Simon Dubnow (alternatively spelled Dubnov, Russian: Семён Ма́ркович Ду́бнов, tr. Semyon Markovich Dubnov; IPA: [sʲɪˈmʲɵn ˈmarkəvʲɪtɕ ˈdubnəf]; Yiddish: שמעון דובנאָװ, Shimen Dubnov; 10 September 1860 – 8 December 1941) was a Jewish historian, writer and activist. He is the father-in-law of Henryk Erlich, a famous Bundist leader.
Life and career
Simon Dibnow was born Shimon Meyerovich Dubnow (Шимон Меерович Дубнов) to a large poor family in the Belarusian town of Mstsislaw (Mahilyow Voblast). A native Yiddish speaker, he received a traditional Jewish education in a heder and a yeshiva, where Hebrew was regularly spoken. Later Dubnow entered into a kazyonnoe yevreyskoe uchilishche (state Jewish school) where he learned Russian. In the midst of his education, the May Laws eliminated these Jewish institutions, and Dubnow was unable to graduate; Dubnow persevered, independently pursuing his interests in history, philosophy, and linguistics. He was particularly fascinated by Heinrich Graetz and the Wissenschaft des Judentums movement.
In 1880 Dubnow used forged documents to move to St Petersburg, officially off-limits to Jews. Jews were generally restricted to small towns in the Pale of Settlement, unless they had been discharged from the military, were employed as doctors or dentists, or could prove they were 'cantonists', university graduates or merchants belonging to the 1st guild. Here he married Ida Friedlin.
Soon after moving to St. Petersburg Dubnow's publications appeared in the press, including the leading Russian–Jewish magazine Voskhod. In 1890, the Jewish population was expelled from the capital city, and Dubnow too was forced to leave. He settled in Odessa and continued to publish studies of Jewish life and history, coming to be regarded as an authority in these areas.
Throughout his active participation in the contemporary social and political life of the Russian Empire, Dubnow called for modernizing Jewish education, organizing Jewish self-defense against pogroms, and demanding equal rights for Russian Jews, including the right to vote. Living in Vilna, Lithuania, during the early months of 1905 Russian Revolution, he became active in organizing a Jewish political response to opportunities arising from the new civil rights which were being promised. In this effort he worked with a variety of Jewish opinion, e.g., those favouring diaspora autonomy, Zionism, socialism, and assimilation.

▶ [DATA RECORDS]:
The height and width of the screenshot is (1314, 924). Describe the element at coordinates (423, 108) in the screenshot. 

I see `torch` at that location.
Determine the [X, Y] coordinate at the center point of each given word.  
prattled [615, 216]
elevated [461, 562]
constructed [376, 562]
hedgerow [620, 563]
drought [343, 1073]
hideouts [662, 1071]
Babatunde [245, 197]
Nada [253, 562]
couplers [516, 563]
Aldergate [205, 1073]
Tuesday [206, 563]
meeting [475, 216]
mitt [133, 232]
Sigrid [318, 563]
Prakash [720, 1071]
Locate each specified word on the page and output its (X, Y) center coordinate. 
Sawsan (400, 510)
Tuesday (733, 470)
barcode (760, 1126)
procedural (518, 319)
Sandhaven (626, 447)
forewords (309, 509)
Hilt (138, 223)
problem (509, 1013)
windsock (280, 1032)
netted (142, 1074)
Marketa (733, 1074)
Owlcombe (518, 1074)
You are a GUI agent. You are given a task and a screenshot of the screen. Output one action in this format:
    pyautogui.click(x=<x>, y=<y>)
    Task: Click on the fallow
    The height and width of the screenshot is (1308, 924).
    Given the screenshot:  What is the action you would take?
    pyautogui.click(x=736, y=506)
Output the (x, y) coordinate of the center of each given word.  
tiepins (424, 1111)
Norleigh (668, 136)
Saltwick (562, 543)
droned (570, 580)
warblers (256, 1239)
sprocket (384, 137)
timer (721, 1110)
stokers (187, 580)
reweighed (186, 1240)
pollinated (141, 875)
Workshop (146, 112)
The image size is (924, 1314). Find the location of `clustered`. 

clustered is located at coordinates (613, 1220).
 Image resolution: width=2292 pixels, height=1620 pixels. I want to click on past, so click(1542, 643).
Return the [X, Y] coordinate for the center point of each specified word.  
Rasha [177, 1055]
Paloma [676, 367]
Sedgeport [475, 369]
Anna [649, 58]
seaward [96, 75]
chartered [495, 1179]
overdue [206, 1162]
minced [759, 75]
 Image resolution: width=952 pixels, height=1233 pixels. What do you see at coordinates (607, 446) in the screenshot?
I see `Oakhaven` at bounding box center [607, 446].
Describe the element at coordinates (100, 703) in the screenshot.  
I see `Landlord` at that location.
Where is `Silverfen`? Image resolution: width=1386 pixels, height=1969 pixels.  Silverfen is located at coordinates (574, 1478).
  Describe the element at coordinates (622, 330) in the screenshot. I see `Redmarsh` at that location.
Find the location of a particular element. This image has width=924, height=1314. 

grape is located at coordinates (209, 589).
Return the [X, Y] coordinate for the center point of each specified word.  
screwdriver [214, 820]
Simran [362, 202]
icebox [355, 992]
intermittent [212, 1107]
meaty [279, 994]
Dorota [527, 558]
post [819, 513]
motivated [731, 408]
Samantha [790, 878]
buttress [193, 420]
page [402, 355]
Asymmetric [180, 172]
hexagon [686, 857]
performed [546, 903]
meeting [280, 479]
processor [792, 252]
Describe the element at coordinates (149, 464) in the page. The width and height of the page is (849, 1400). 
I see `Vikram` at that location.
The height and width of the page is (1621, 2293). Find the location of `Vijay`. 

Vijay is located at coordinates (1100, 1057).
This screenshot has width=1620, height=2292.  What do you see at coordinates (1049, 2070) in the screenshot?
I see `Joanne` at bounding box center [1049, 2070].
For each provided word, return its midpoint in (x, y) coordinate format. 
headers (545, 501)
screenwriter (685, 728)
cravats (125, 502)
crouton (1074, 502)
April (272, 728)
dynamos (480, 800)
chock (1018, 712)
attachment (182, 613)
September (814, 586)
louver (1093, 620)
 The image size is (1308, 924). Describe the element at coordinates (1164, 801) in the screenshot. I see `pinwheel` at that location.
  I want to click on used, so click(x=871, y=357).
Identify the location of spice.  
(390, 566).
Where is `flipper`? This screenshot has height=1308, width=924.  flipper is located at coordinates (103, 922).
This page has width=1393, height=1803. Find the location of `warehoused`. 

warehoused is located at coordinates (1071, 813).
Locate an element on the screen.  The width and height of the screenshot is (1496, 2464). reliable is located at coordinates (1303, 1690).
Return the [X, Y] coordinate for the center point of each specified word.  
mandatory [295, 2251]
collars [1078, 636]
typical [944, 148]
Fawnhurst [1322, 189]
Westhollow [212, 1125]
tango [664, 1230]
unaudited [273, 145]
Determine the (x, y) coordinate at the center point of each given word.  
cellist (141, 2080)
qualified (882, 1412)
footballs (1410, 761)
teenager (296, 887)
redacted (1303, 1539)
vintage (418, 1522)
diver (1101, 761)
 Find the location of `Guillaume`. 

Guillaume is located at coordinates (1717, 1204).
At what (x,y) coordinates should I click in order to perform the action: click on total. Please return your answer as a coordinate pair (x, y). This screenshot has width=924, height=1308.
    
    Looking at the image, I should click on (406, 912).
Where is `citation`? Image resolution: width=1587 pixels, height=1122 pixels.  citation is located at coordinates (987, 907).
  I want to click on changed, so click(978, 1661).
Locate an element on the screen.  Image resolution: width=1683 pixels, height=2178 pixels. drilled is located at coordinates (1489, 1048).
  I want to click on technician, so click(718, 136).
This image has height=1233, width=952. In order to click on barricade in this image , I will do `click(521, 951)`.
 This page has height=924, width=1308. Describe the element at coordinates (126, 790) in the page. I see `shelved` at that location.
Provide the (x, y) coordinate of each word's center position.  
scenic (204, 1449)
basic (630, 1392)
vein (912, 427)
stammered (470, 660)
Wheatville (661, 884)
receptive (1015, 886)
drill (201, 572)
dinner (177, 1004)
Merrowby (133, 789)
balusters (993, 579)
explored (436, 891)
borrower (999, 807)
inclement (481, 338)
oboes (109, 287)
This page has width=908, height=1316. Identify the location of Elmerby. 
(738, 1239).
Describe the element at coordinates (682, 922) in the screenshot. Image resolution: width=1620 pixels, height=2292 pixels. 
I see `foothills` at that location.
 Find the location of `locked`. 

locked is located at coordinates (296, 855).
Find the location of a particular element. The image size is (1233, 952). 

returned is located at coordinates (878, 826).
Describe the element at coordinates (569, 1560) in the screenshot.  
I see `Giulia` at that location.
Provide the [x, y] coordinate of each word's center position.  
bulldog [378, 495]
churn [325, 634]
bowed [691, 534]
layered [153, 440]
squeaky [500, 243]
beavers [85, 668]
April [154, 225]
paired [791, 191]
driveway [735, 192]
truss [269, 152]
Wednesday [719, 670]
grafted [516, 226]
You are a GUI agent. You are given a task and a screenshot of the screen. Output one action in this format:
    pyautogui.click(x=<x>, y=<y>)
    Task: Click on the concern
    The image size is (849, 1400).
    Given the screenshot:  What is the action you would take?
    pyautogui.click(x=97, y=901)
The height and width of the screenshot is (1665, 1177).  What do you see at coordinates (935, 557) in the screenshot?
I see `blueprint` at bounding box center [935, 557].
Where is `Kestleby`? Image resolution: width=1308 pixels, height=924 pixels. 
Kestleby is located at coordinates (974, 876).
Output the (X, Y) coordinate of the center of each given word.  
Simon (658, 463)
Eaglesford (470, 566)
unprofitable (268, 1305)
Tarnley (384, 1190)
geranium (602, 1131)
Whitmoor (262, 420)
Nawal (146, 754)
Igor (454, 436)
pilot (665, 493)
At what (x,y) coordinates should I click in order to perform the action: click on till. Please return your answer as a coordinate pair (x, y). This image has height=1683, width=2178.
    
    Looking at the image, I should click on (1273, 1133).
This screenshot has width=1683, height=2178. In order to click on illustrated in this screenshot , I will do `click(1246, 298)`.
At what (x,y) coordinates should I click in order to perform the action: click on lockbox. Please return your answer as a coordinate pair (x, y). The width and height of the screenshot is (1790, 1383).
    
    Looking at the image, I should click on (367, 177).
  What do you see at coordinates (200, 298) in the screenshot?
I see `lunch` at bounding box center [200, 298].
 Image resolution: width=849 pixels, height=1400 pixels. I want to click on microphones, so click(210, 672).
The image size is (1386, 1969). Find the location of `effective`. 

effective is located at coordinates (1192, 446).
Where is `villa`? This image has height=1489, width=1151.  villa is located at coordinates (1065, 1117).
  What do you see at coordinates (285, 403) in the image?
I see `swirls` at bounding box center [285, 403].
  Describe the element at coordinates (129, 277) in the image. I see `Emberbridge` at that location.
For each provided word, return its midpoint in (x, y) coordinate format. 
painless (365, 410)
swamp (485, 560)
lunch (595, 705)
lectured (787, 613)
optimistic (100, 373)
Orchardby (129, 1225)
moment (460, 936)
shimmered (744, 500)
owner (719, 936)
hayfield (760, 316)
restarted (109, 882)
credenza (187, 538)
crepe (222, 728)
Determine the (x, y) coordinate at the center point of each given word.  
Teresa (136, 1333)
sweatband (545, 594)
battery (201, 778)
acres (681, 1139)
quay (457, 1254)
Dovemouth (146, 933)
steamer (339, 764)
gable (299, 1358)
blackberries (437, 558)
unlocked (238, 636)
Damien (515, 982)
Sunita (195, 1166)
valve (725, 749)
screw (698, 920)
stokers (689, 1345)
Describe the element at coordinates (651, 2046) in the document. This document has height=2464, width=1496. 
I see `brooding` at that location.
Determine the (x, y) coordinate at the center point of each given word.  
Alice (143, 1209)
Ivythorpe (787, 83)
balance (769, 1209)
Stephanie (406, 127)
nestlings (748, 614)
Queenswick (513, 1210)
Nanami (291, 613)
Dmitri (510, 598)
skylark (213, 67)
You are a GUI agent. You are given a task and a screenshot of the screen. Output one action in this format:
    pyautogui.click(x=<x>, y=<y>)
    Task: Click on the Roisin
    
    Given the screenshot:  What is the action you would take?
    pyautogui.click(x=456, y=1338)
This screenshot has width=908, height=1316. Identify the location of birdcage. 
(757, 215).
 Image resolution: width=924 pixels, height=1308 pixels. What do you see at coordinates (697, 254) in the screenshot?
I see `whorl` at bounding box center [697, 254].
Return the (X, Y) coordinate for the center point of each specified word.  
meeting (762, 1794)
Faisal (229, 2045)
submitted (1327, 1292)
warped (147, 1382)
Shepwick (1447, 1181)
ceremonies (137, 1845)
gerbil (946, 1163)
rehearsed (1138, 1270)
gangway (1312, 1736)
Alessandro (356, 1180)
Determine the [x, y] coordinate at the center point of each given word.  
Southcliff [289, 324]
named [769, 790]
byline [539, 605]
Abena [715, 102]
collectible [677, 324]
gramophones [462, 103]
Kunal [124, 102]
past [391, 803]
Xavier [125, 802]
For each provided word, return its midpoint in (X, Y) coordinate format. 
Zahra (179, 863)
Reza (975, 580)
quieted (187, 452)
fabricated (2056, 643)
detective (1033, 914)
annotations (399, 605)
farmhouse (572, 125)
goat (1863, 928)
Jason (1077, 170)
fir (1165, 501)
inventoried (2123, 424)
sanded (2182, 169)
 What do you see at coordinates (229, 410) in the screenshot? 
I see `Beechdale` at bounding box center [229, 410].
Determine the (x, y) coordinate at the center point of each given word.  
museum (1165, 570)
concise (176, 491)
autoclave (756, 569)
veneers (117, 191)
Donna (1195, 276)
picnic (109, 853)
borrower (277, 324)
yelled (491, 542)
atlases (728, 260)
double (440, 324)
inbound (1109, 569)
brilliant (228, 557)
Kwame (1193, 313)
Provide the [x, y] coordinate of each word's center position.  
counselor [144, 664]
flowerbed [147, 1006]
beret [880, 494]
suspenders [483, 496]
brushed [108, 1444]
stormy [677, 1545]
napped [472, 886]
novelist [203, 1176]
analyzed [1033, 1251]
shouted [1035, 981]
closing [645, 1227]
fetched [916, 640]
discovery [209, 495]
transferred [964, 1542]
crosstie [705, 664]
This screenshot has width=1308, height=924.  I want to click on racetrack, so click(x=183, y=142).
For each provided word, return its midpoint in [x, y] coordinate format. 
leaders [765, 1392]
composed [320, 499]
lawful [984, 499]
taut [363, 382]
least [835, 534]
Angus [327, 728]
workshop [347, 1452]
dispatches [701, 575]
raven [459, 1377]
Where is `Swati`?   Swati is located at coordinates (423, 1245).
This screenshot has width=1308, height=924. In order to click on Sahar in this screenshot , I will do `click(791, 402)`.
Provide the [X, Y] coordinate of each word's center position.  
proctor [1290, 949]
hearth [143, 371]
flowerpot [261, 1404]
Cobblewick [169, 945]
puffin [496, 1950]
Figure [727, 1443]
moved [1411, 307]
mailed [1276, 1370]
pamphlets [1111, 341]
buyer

▶ [WRITTEN INSTRUCTION]: Rewrite the text about Simon Dubnow from "In 1880 Dubnow" to "married Ida Friedlin.", putting "false papers" in place of "forged documents".

▶ [RESPONSE BELOW]:
In 1880 Dubnow used false papers to move to St Petersburg, officially off-limits to Jews. Jews were generally restricted to small towns in the Pale of Settlement, unless they had been discharged from the military, were employed as doctors or dentists, or could prove they were 'cantonists', university graduates or merchants belonging to the 1st guild. Here he married Ida Friedlin.